Breach of fiduciary duty is a cause of action that arises when there is a breach of trust in a fiduciary relationship. A fiduciary is a person or entity that is acting in a position of authority and trust. Fiduciaries may be trusted with funds, information, or fulfilling obligations. For example, a bank is a fiduciary that is entrusted with your funds. Banks are expected not to breach the trust of account holders by disclosing their financial information or mismanaging their assets.
A fiduciary duty may be created by an agreement between the parties (e.g., a contract), or the relationship may be designated as a fiduciary relationship by law. Fiduciaries are entrusted to act in the best interests of the parties they are serving and are therefore expected to avoid any conflicts of interest.

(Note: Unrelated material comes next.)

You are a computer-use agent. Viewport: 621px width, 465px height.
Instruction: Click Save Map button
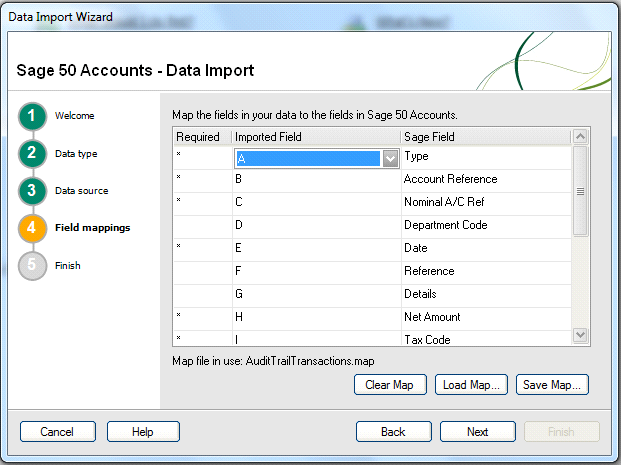point(552,385)

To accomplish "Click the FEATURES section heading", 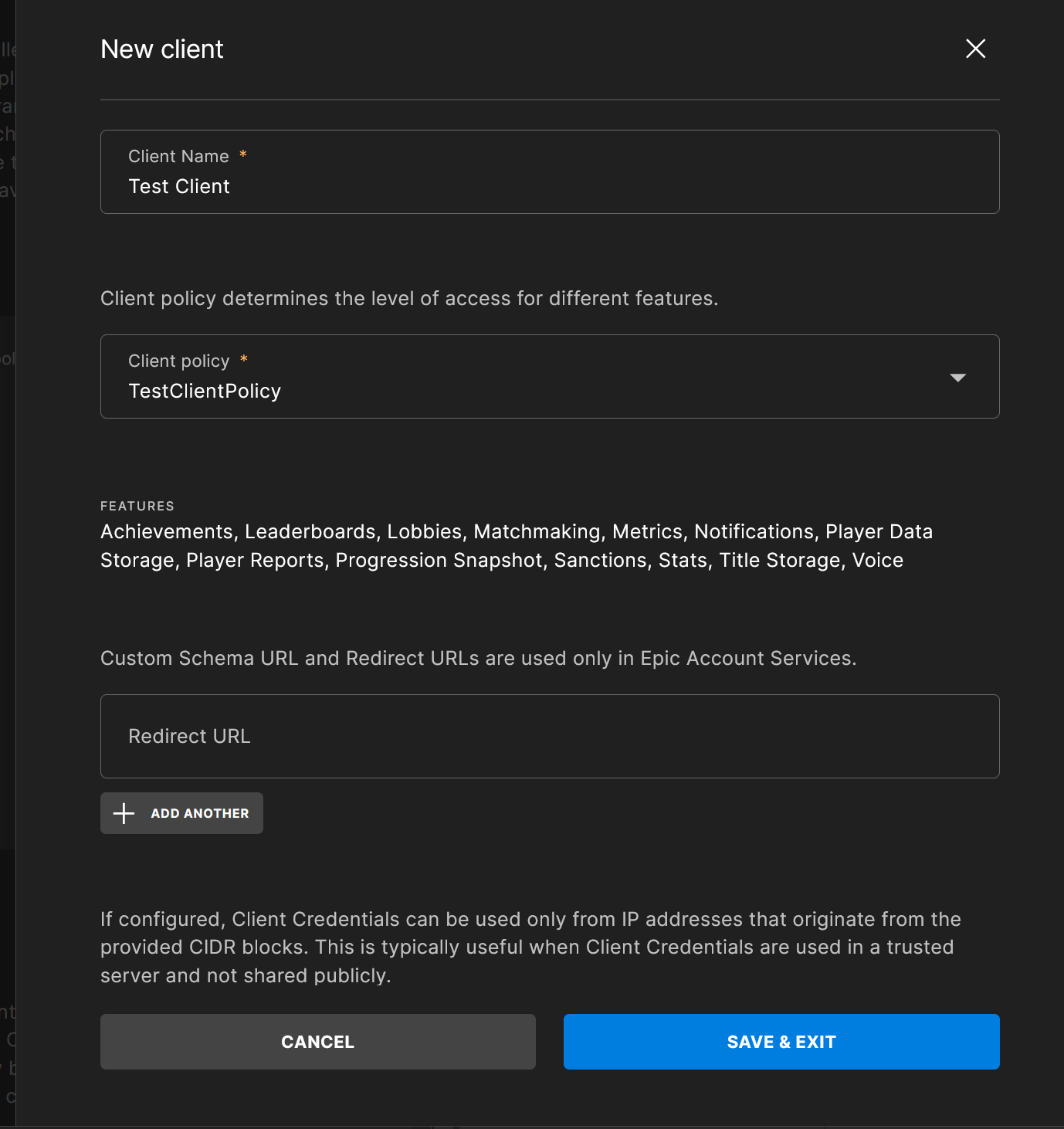I will tap(137, 506).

New Jersey Corporate Fiduciaries & Types of Duties
Corporate fiduciaries owe three types of duties to those that entrust them to serve as fiduciaries:
- Duty of care
- Duty of loyalty
- Duty of good faith.
Duty of Care
The duty of care requires fiduciaries to make important decisions after due consideration. The “business judgment rule” presumes that a fiduciary acted properly provided that he or she acted in good faith and believed that his or her actions were taken in the best interests of the company.

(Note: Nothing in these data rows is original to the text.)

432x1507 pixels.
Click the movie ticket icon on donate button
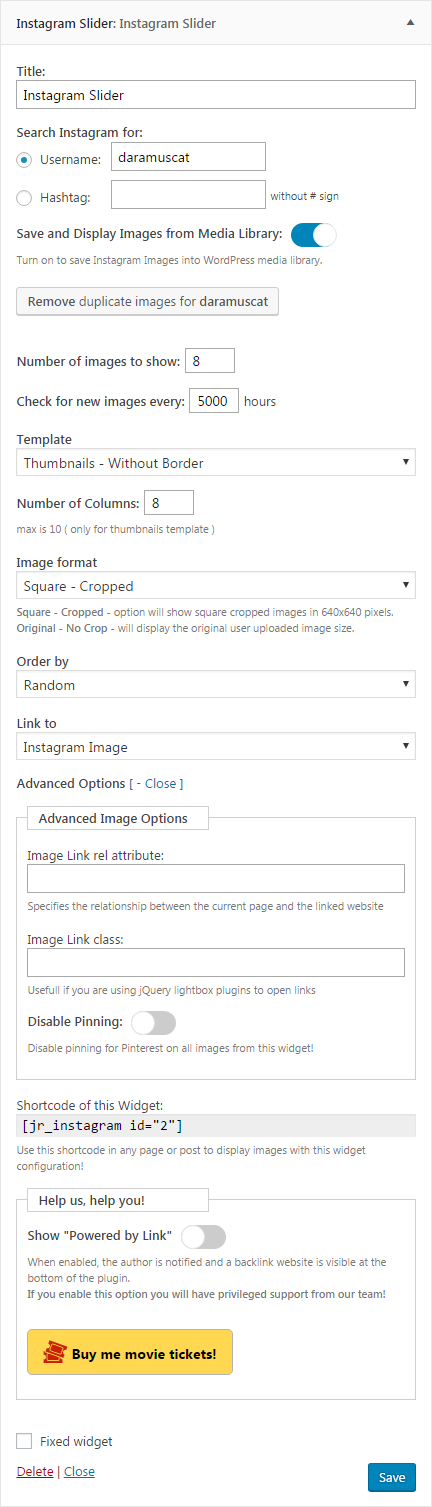coord(54,1355)
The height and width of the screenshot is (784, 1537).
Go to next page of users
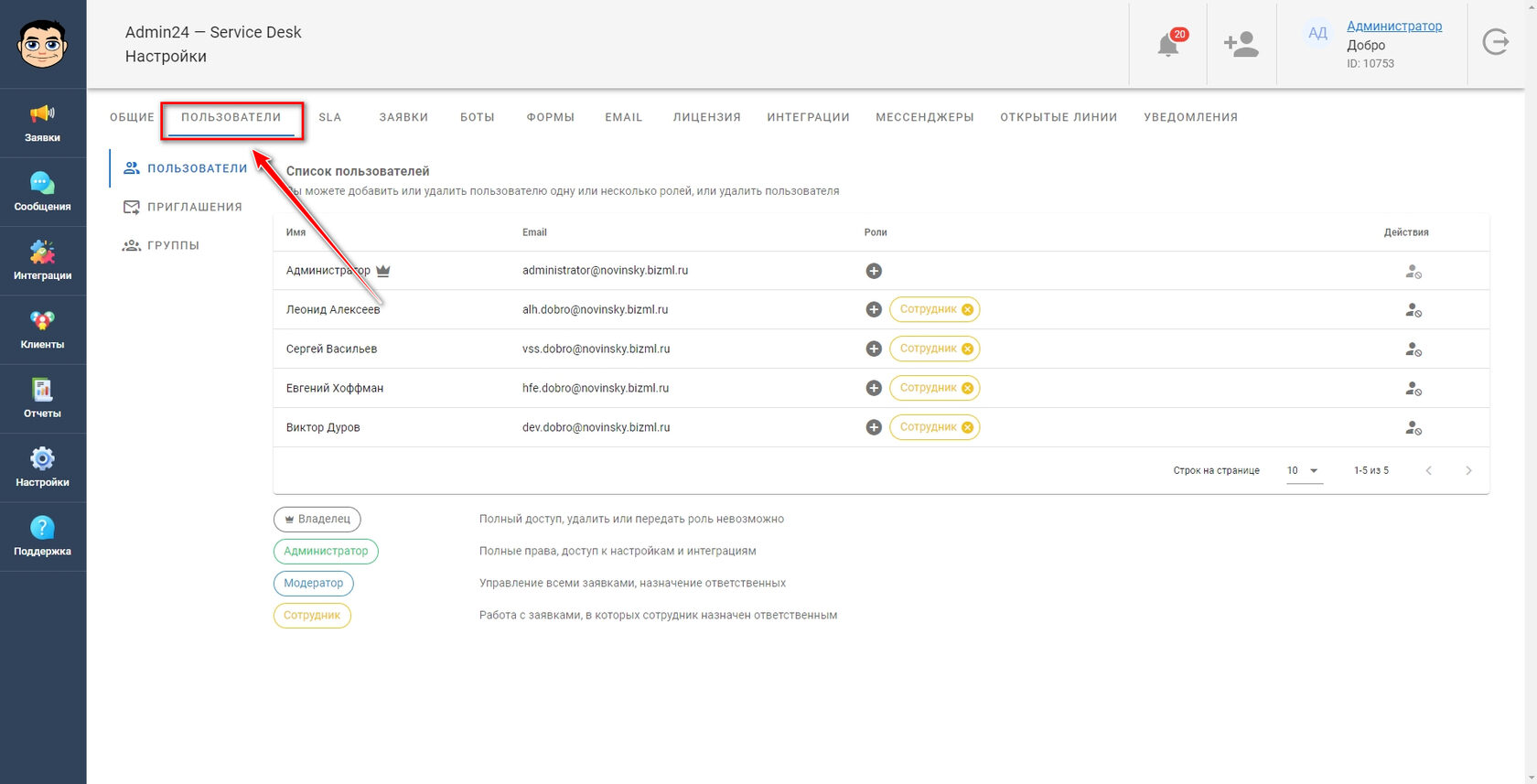[1468, 470]
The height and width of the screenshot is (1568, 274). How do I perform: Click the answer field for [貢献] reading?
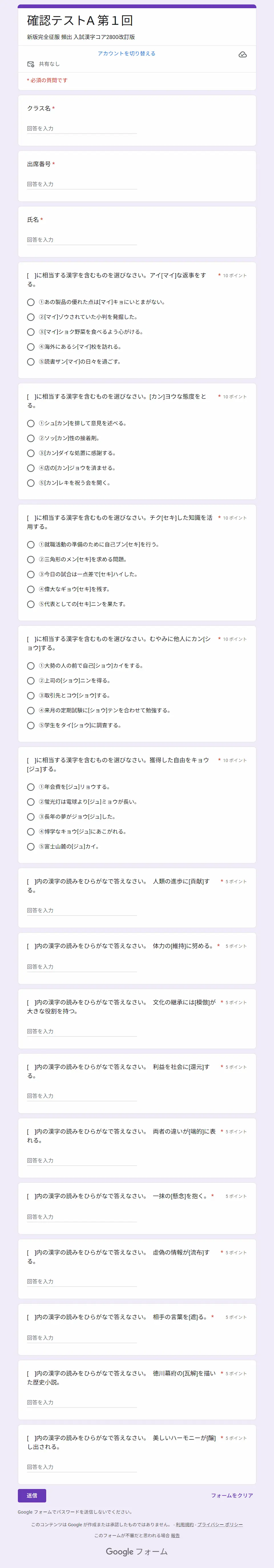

For example, if a managing partner in a business makes a poor business decision that causes the business to lose money, the partner has not breached the duty of care simply for making a bad decision if (1) he or she was not acting in bad faith; and (2) there is no evidence that he or she was not acting on an informed basis. If it can be proven that the managing partner was acting with an improper motive or failed to consider important factors appropriately, it may be possible under these circumstances to allege a breach of the duty of care.
Duty of Loyalty
The duty of loyalty requires corporate fiduciaries to act in the best interests of the parties they are serving rather than their own personal interests. Fiduciaries are not supposed to use their position of trust or the knowledge or information they have gained in that position for personal gain.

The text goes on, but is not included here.